Breve Play Station Story

Nata da un accordo poi saltato con Nintendo la console nacque da un’idea di Ken Kutaragi, quando vide un volta 3D a cui si potevano modificare i lineamenti in tempo reale e pensò che che quello era il futuro dei videogames. Da quel momento in poi l’ingegnere giapponese diventò talmente ostinato nel portare avanti quel progetto fino a dimostrare a tutti che la sua convinzione nel progetto era ben riposta. Il primo modello spopolò letteralmente e solo nel primo mese ne furono vendute 350.000. Dal 1994 al 2006 quella scatola grigia presente in moltissime case diventò un vero e proprio oggetto di culto!

Sempre verso il futuro

Anche se il target di riferimento per la casa giapponese resta comunque il giocatore, le console odierne sono molto diverse e molto più all’avanguardia di quelle del 1994, con molta più potenza e con ambizioni multimediali di intrattenimento che vanno oltre il videogioco.
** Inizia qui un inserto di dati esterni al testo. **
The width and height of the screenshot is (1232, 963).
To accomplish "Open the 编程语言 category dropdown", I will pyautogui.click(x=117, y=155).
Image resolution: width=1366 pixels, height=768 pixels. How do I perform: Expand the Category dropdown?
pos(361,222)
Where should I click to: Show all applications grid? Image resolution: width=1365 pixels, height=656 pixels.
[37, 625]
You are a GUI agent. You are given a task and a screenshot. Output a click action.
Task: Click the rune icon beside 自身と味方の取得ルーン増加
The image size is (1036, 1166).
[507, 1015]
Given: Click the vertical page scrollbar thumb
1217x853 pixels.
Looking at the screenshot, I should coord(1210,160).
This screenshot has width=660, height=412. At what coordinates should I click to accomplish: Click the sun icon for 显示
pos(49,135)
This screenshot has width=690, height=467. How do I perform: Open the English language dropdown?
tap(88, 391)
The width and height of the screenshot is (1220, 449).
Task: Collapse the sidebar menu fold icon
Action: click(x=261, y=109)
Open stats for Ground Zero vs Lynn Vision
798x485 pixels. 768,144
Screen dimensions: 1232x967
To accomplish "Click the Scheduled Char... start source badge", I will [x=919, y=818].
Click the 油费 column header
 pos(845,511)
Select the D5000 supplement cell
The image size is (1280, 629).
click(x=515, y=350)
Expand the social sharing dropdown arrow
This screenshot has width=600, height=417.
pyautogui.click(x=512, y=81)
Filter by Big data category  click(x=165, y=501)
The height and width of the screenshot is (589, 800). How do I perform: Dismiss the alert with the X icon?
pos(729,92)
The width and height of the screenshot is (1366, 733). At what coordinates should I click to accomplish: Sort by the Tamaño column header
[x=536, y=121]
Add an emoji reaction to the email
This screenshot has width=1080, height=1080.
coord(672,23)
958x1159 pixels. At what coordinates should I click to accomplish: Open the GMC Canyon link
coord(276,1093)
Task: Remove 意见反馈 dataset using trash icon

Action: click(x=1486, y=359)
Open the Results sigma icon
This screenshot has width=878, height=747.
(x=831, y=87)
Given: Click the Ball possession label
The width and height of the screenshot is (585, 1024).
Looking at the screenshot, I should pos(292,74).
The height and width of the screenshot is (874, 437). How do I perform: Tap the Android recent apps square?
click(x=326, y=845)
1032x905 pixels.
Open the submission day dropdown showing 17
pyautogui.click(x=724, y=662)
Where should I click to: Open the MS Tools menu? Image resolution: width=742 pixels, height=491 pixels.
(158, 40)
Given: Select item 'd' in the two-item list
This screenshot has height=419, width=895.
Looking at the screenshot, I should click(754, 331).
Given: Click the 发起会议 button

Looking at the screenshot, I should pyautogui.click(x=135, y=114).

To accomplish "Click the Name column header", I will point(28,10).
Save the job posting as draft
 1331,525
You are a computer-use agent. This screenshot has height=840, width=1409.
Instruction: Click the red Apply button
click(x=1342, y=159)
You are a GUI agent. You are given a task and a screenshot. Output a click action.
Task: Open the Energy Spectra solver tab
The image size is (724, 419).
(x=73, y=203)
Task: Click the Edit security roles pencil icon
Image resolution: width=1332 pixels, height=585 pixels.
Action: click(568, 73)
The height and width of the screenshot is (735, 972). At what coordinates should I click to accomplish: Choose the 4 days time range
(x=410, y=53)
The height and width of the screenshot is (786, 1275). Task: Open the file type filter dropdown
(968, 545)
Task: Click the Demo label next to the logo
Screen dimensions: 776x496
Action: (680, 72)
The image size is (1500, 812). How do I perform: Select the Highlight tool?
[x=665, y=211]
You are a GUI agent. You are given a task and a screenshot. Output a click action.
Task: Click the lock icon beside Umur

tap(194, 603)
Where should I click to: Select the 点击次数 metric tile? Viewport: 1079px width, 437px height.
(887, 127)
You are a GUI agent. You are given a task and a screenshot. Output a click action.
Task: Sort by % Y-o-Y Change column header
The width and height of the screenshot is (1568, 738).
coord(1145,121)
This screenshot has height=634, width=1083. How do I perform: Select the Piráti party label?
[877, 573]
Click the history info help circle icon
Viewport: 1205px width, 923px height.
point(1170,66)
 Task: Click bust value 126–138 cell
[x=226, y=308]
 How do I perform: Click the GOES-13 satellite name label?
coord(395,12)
Basti pensare che per la PS2 ne fu ritardato il lancio perché l’introduzione della connessione internet poteva interferire con il sistema di controllo a distanza dei missili, fino ad arrivare all’ultimo modello, la PS4. Anche se molto potente, non rappresenta un balzo tecnologico in avanti come per le versioni precedenti, ma la vera innovazione è nel PlayStation Network, un’interfaccia “social”,per far condividere agli utenti la passione per i videogame.